Mhh, seems no way without a
 ..floating antenna ..
seems cheap and simple on the first view.

But witch kind of winch ?. If you use 
a long electric wire and a collector ring at the winch
you will get a lot of practical problems in salt water. 

I do not want a floating antenna with a fixed long wire because
sometimes I wish that the sub is completly unvisible - special if
I find a new wreck in the baltic sea were are more divers than wrecks..
Or if my sub dive in a area were diving is forbitten. Or in a country
were the private boat owners has also private machinery guns - and some
of them think about submarines like
: "Only a dead submarine is a good submarine.."  

And if you dive in 100 feet deep and your rope/wire is 300 feet
long you get the wrong position.  And if you on the the surface you
rope/wire get into you propulsion system ..(Pat - you will see this
problem on the video-tape with the radio-bouy-antenna).  

So lets talk about a simple hightec antenna with a winch. 
I think on a device like the following: 

A surface bouy made from two half acrylic domes like 
WWW.edsci.com stock number H71710 with a size of 7inch
diameter.
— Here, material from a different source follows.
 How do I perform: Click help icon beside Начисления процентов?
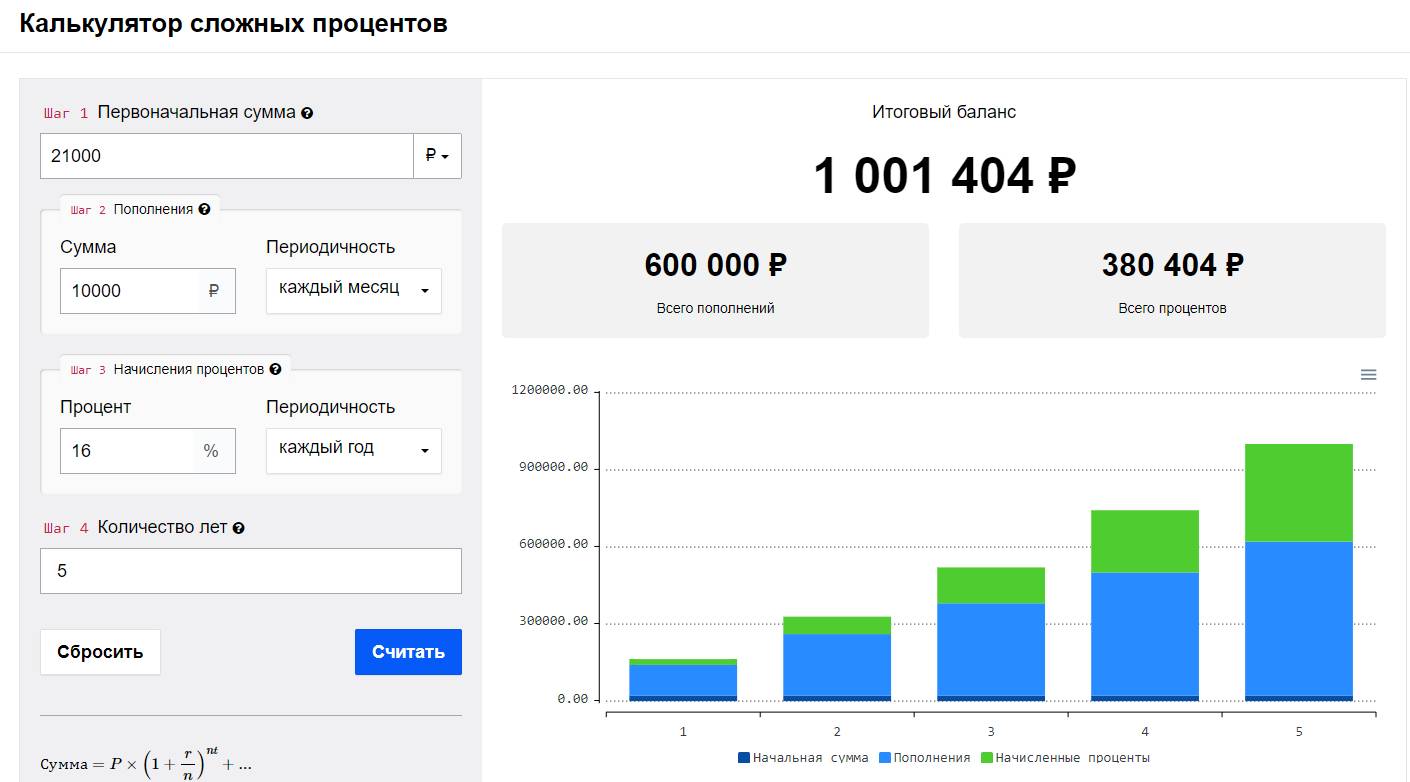pyautogui.click(x=275, y=369)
Inside a Garmin GPS 12 with a size of 50 x 147 x 30 mm. 
(147 mmm = 5,8 inch)
This hand-held GPS has a DGPS connector and a NMEA Outline. 
Inside also a batterie and a normal echosounder and maybe some lead. 
A compiler between the GPS and the normal echosounder so that the
GPS-NMEA (maybe also the DGPS -signal) get to the Echosounder as for
example a morse-code. 

On the submarine side the same type of echosounder with the same
type of compiler to get the signal back to NMEA and than to the
navigation Laptop map-plotter-computer. The normal place for the bouy is
inside the sail of the sub in a seat which has a magnet which switch on
the bouy battery (read-contact) if the winch (a normal small-size anchor
winch - engine filled with oil - with maybe a bigger rope wheel.)give
the normal stainless steel 2mm rope free so the bouy can go to the
surface. 
And switch off the bouy-battery if the bouy comes back to her seat. 

The price for the two acrylic donmes are : 2 x 36 $ =  72 $
the price for the GPS Garmin GPS 12		    = 150 $ 	
two digital echosonder 			  2 x 130 $ = 260 $ 
price for two compilers				    = ??
price for the winch 				    = ??	
price for the seat 			      about =  5 $
price for the stainless 2mm rope		    =  ??
price for magnet and read contact 	      about = 10-20 $		
--------------------------------------------------------------
total 					under 	    = 1K$ ? 	

A normal simple digital echosounder has a bottom range of 330 feet, 
so without the way back it should be at minimum of 660 feet. 
(But I think it has much more, because no reflection losses.)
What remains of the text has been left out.